Sorry for not writing for a while, but I have been touring a lot in the last week promoting Anything for a Vote. Or at least taking the modern-day author's version of a tour--sitting in my bathrobe in my ancient desk chair up in my attic study talking to radio stations on the phone. Perhaps 50 in all, and my voice, a hoarse rasp, now reflects it.
But there is something wonderful about what they call a "Satellite Media Tour." Put on hold and inevitably listening to the local news for about a minute before talking to the host, one gets the sense of skimming across the country, just below the cloud cover. You hear about snow closings in New England, traffic snarls in New York, county road construction in Iowa, pouring rain in Portland. Of course, the commercials--there was Planned Parenthood in the east, Bible Belt church announcements in the West. Plus a lot of pitches for home real estate seminars, debt management, used cars, telephone sales--harbingers, perhaps, of a reeling economy.

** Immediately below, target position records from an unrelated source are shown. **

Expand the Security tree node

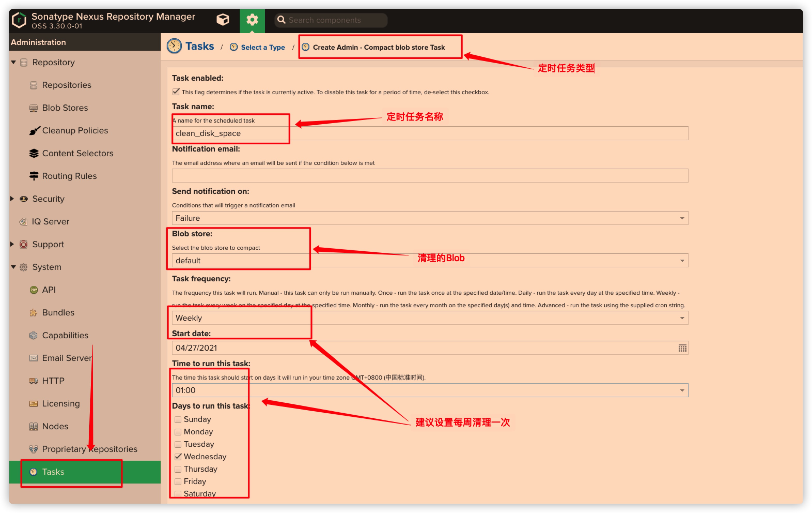pos(12,199)
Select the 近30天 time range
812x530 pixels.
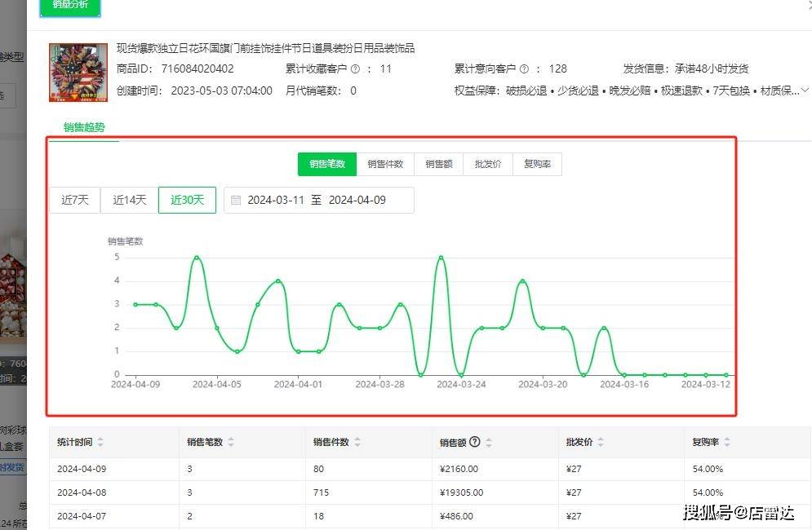coord(187,200)
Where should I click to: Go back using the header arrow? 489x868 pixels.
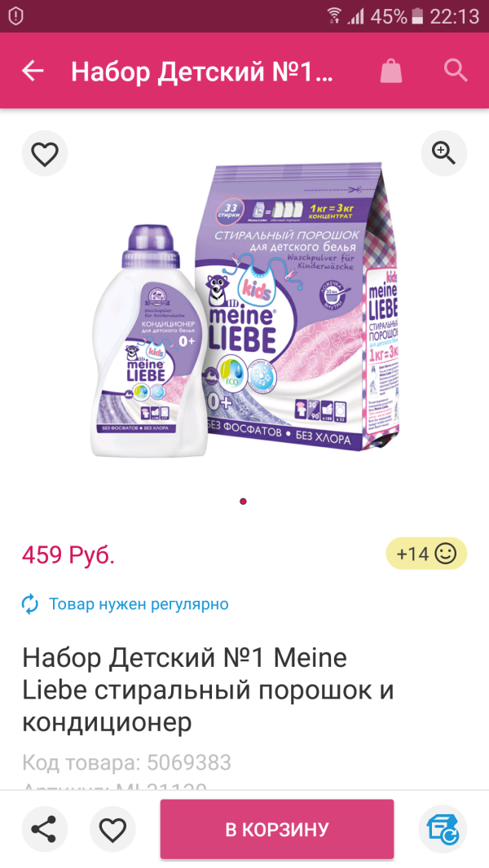pyautogui.click(x=32, y=71)
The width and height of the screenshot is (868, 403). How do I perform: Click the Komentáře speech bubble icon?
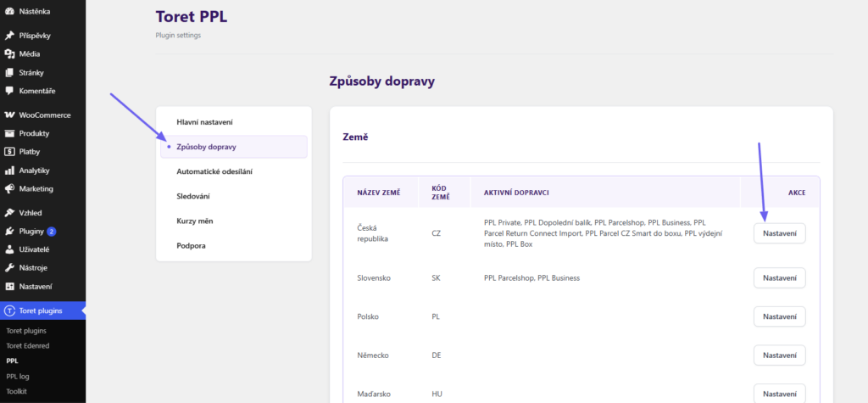[8, 91]
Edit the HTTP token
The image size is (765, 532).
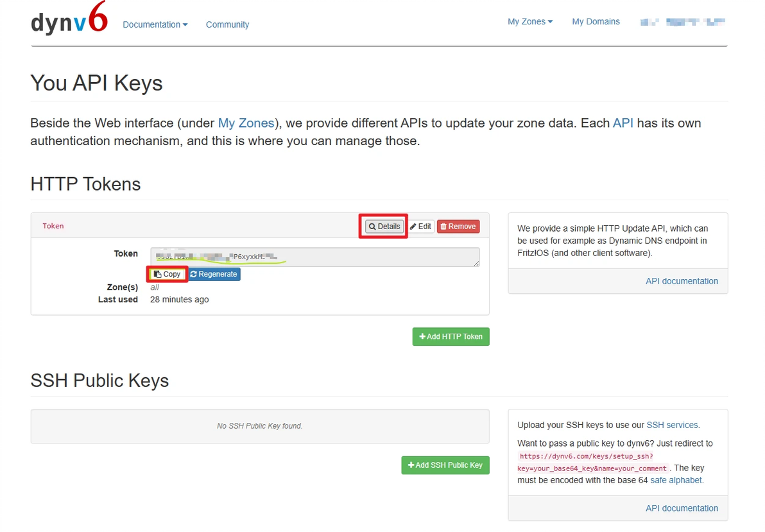point(421,227)
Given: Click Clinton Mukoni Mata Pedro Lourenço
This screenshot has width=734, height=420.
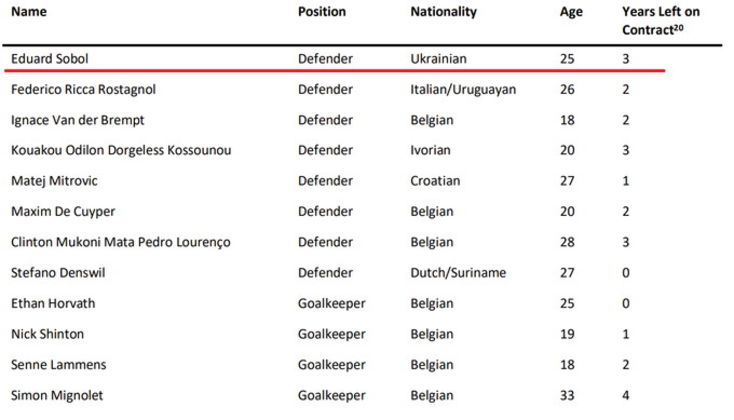Looking at the screenshot, I should point(121,243).
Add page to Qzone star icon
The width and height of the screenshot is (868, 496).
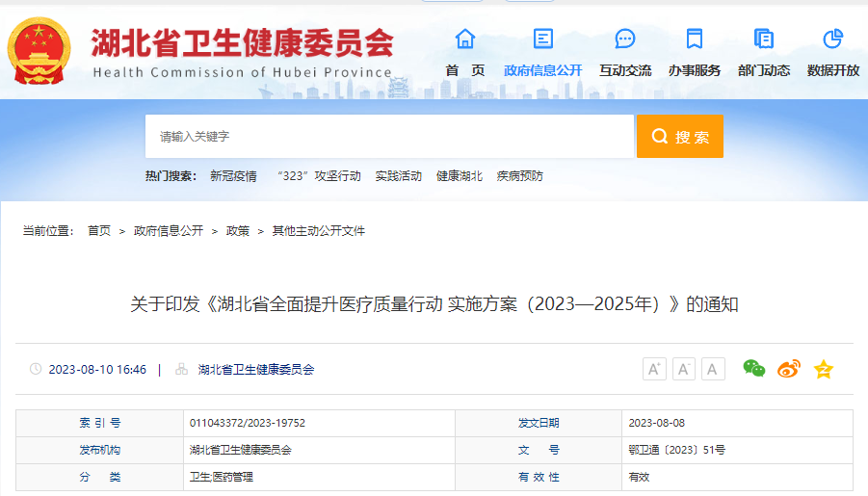coord(823,369)
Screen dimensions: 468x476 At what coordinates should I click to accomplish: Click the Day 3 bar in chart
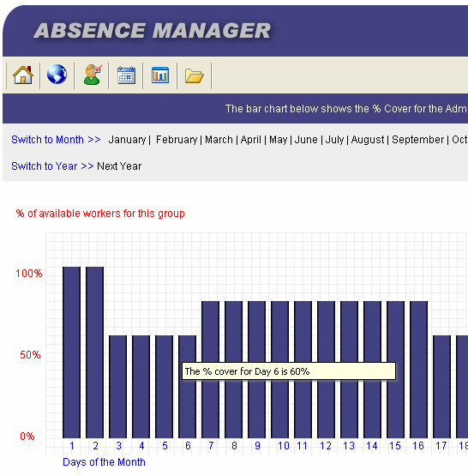(118, 387)
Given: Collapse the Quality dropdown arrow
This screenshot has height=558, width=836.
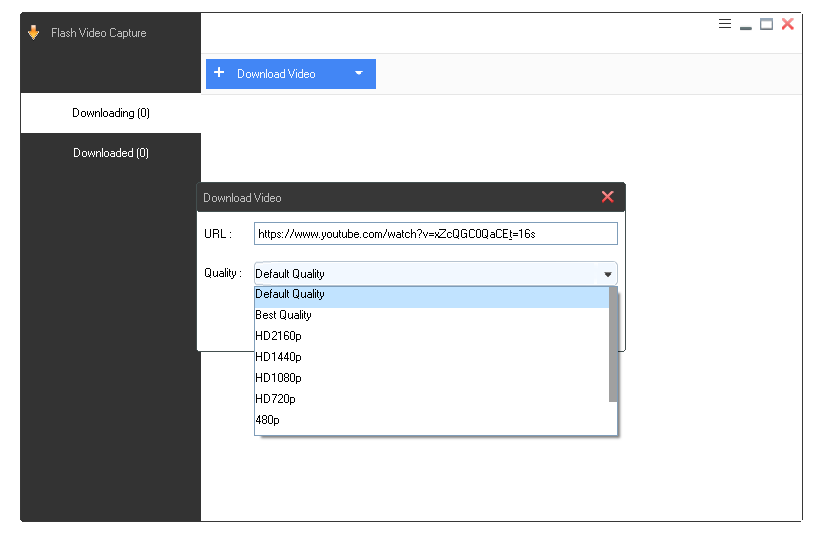Looking at the screenshot, I should [x=607, y=273].
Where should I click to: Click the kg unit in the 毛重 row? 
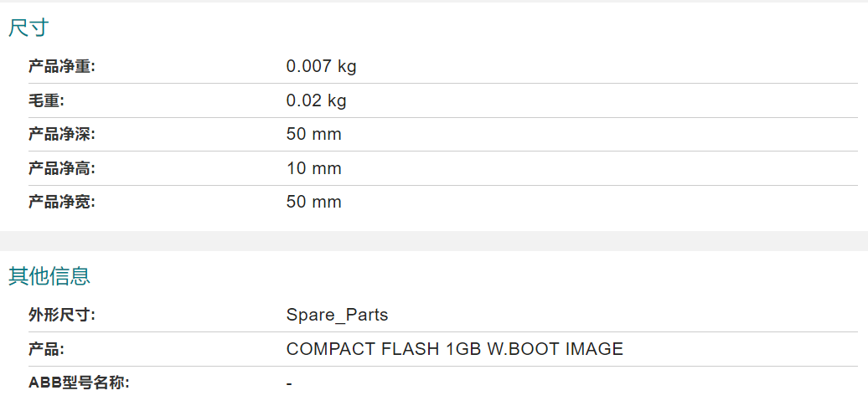click(x=337, y=102)
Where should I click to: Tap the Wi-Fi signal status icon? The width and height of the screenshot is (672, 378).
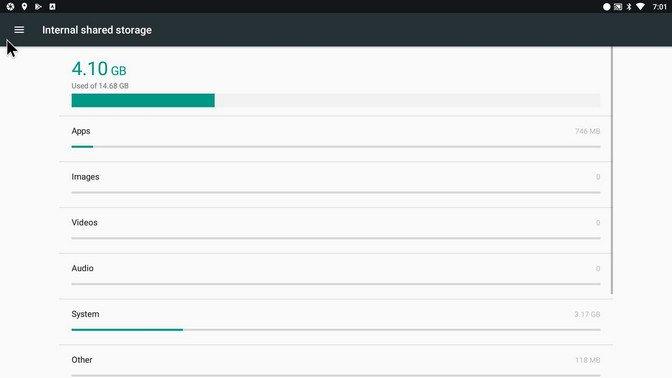(640, 6)
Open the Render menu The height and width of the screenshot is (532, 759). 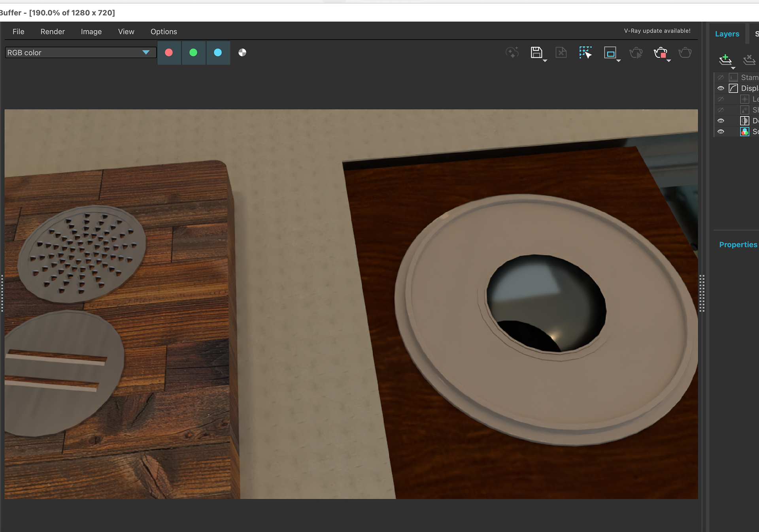coord(53,32)
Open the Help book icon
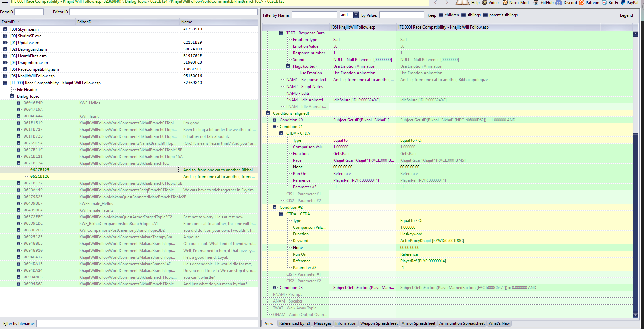 (462, 3)
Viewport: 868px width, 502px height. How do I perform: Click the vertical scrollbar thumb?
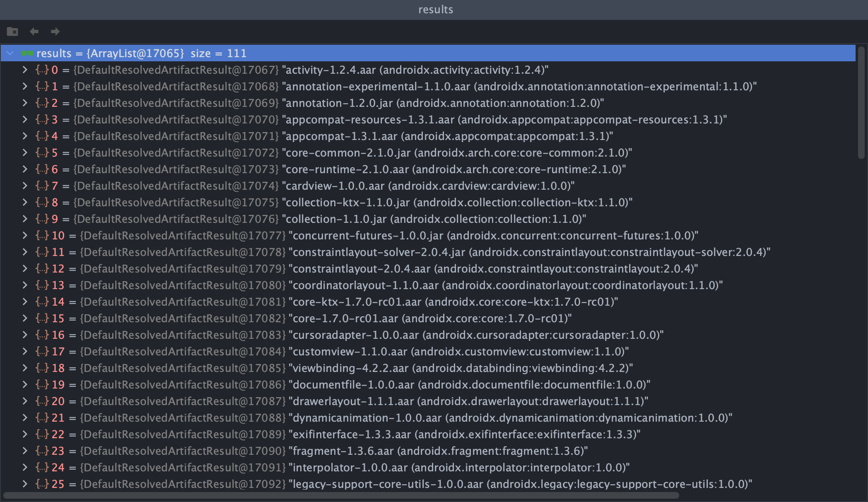click(861, 102)
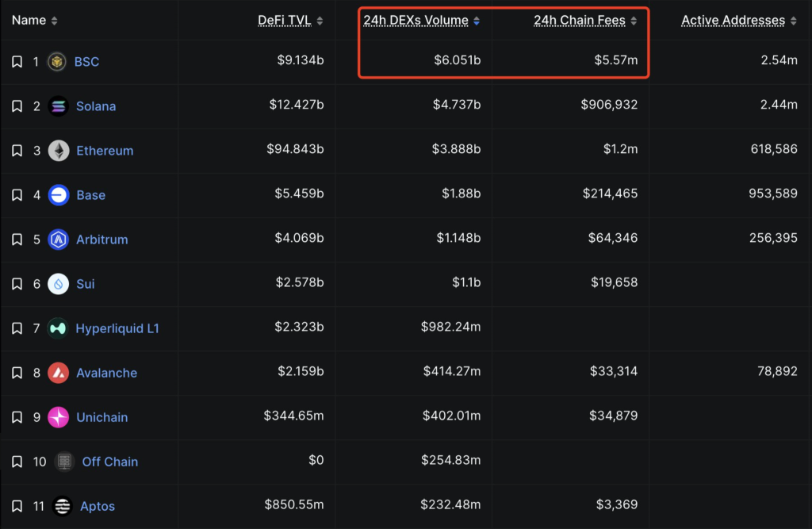Click the 24h DEXs Volume header
The image size is (812, 529).
point(416,21)
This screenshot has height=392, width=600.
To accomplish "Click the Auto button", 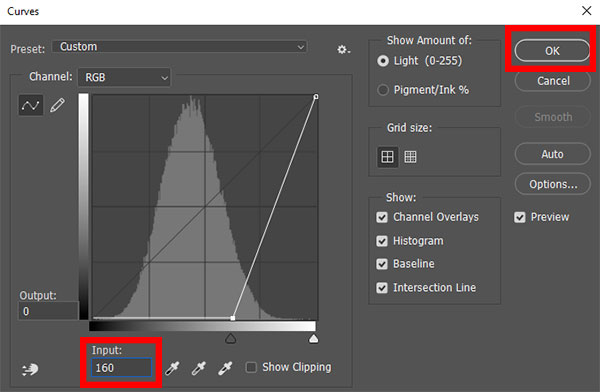I will 552,154.
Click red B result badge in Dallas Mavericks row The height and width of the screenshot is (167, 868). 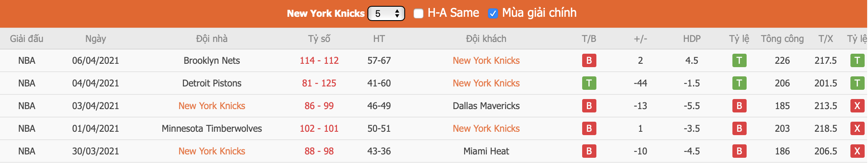589,106
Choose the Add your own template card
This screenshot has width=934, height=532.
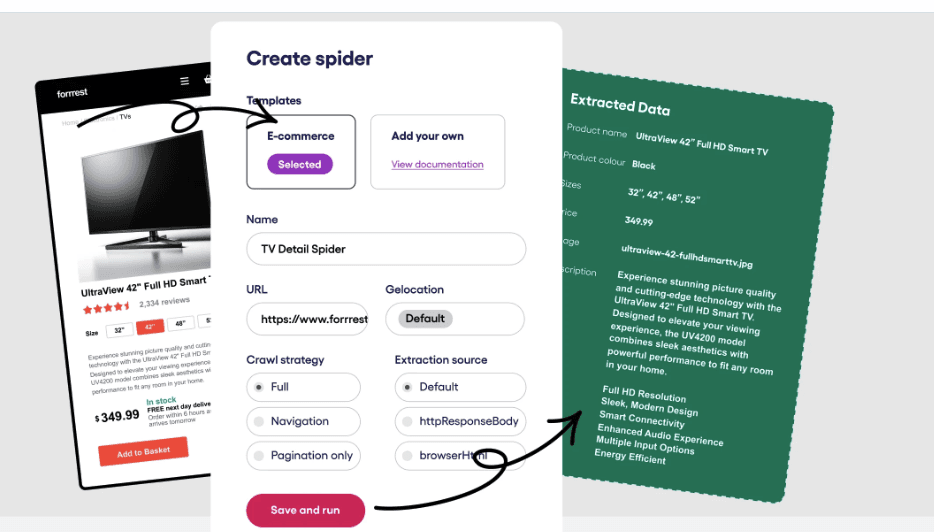(x=437, y=151)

Coming into the actual talk program there is usually a blast of rock music, a whoosh as if an airplane engine is taking off. On the more conservative stations, a particularly popular sound effect this week has been the clip of Hillary laughing, echoing endlessly, like The Wicked Witch of the West. But the hosts, whether liberal or conservative or ideologically neutral (at least professionally) were unfailingly interested and courteous, except for one national Fox radio personality whose name rhymes with "sow" and who acted like it (sorry, don't mean to insult pigs). And I had one poor host in Indiana who was horrified to learn that Davy Crockett was anything but a frontier hero of epic proportions (Davy was the Congressmen who, in 1836, infamously claimed that Martin Van Buren wore women's clothes).
But Super Tuesday had callers and hosts incredibly excited -- I have never seen so much interest in an American election campaign. Will Obama and Hillary destroy each other in their quest for victory? (There seems to be a longing in some liberal circles that the two, like squabbling spouses, unite and form one team, although there is little consensus on who would be Pres, who Vice-Pres.) Will John McCain, especially now that Mitt Romney has dropped out and Mike Huckabee made an unexpectedly strong showing, be able to placate the conservative wing of the party? On one station there was speculation about a third party run within the GOP, which caused me to relate an anecdote from 1912. Then, Teddy Roosevelt's Bull Moose candidacy split the Republican party in two, leading one Republican to quip: "The only question is, which corpse gets the flowers." (Woodrow Wilson's Democrats, naturally, won over a divided GOP.)
Back from radio tour of the country, I can only say that we've never seen an election like this one. There is so much more to come.